## SET TASK A
Copy the entries word for word, beginning with the first one and ending with the line that contains "1568x773 pixels. [x=656, y=684]".

3) having said so, I would suggest you to try to read carefully
something about these data structures if you are interest in them,
because it seems like you are trying to understand pretty complex and
theoretical stuff having done just a quick look trough some book. The
questions you are asking for are quite difficult, and almost anybody
here is proficient with the theory of RB trees (that are not strictly
related with c++ either).

Regards,

Zeppe

desktop · Jun 13, 2007

Zeppe said:
Not at all.

1) the sentence in 23.1/2 refers to the fact that the complexity is
independent on the type of object that is stored in the container. The
complexity is calculated in terms of operations on the objects, exactly
how normally it's calculated in the computer science books.

Text and item location entries
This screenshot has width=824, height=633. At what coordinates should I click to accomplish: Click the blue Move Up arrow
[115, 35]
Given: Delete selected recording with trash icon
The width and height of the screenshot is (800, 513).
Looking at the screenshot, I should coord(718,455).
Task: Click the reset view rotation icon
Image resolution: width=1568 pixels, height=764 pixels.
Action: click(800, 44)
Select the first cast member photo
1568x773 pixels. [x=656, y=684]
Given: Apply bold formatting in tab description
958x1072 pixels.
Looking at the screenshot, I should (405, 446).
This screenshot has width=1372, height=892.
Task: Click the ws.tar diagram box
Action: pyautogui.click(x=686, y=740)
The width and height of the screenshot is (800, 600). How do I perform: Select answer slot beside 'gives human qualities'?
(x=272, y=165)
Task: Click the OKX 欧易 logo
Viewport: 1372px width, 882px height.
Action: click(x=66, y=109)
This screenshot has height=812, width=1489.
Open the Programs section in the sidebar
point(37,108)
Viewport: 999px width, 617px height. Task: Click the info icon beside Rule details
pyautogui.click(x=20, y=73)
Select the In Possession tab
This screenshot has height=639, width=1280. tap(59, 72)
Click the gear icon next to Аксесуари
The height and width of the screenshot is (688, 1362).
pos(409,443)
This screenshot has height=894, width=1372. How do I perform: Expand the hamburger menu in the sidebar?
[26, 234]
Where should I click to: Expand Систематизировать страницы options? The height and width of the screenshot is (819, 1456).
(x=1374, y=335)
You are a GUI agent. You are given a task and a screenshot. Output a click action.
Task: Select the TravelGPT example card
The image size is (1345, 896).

## SET TASK B
In the forum thread, what does the sentence in 23.1/2 refer to?

## FULL RESPONSE A
This screenshot has width=824, height=633. At what coordinates should I click to accomplish: Click the blue Move Up arrow
[115, 35]
Given: Delete selected recording with trash icon
The width and height of the screenshot is (800, 513).
Looking at the screenshot, I should coord(718,455).
Task: Click the reset view rotation icon
Image resolution: width=1568 pixels, height=764 pixels.
Action: click(800, 44)
Select the first cast member photo
1568x773 pixels. [x=656, y=684]

## FULL RESPONSE B
It refers to the fact that the complexity is independent of the type of object stored in the container.